What Cameron should be outlining now is how he intends to address his government’s failings in Libya and what economic and security support the U.K., France, the U.S. and the Gulf nations can now provide to those struggling amid the chaos to establish democracy.

Second, the targeting of Tunisia was not an accident. Two years ago a suicide bomber thought to be linked to the same ISIS cell as Rezgui’s died at the Sousse resort after his bomb exploded prematurely.

Because Tunisia is the one nation in the region to emerge from the Arab spring with a democracy, the terrorist attack was as much about crushing all that the country has achieved in recent years as it was about killing Westerners.

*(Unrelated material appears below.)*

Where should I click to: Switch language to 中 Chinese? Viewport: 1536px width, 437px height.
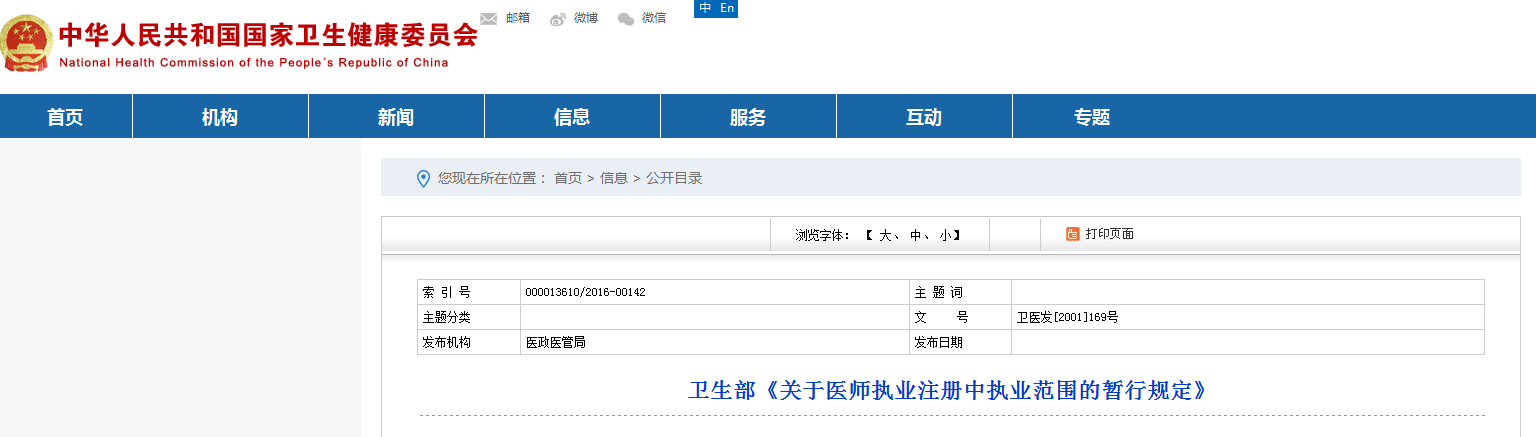tap(706, 8)
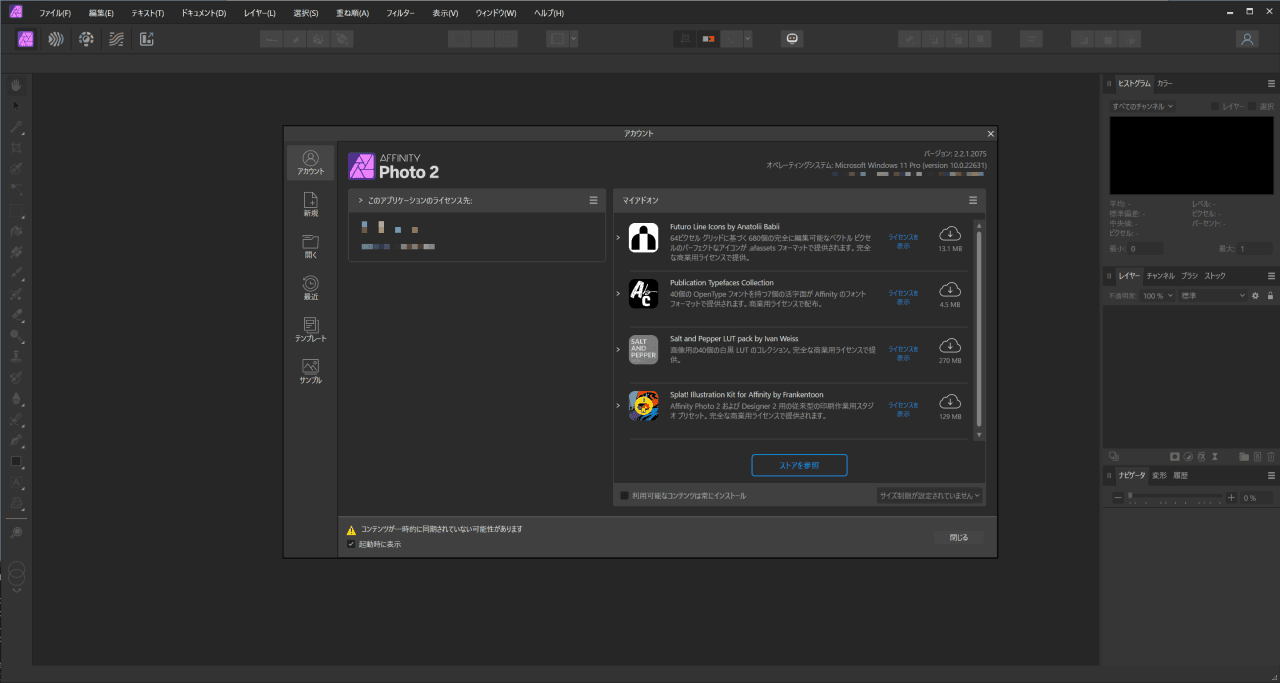Click the Navigator zoom slider
The height and width of the screenshot is (683, 1280).
(1175, 498)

Tunisia’s tourism industry accounts for around 15 percent of the country’s GDP. The Tunisian government has warned of losses totaling $500 million as Western tour companies cancelled booked trips in the wake of the attack. Such losses could have a fatal impact on an important economic sector, one that has helped underpin Tunisia’s shift to democracy.

Cameron should lead the way in getting a firm commitment from other Western powers to back Tunisia with investment and make up the shortfall it will face from those canceled holidays. However, while soft power initiatives can help in the long term, the time has also come for the West to admit its current operations against ISIS have been a failure.

Since the U.S.-led bombing campaign started last year ISIS has lost some ground, primarily in Tikrit, around Mount Sinjar, and along the Syrian border with Turkey. But it has gained elsewhere, most notably winning control of Ramadi and the area around the historic city of Palmyra.

Meanwhile, on the same day as the massacre in Tunisia, groups linked to ISIS bombed a Shiite mosque in Kuwait killing 27, and last week fought a bloody battle with the Egyptian army in the northern Sinai peninsula. Against this backdrop the West must give proper consideration to expanding its role beyond increasingly fruitless airstrikes.

Too much of the heavy lifting against ISIS has been left to a demoralized Iraqi army and (largely Iranian-controlled) Shiite militias. The time has come when the West must take a decision to face and resist terrorism with the “full spectrum” of its military means, and that must mean “boots on the ground.”

It really is a sign of insanity to keep doing the same thing and expect a different result. ISIS needs to be tackled at its source.

Michael Glackin is former managing editor of Beirut newspaper THE DAILY STAR. A version of this article appeared in the print edition of The Daily Star on July 10,2015.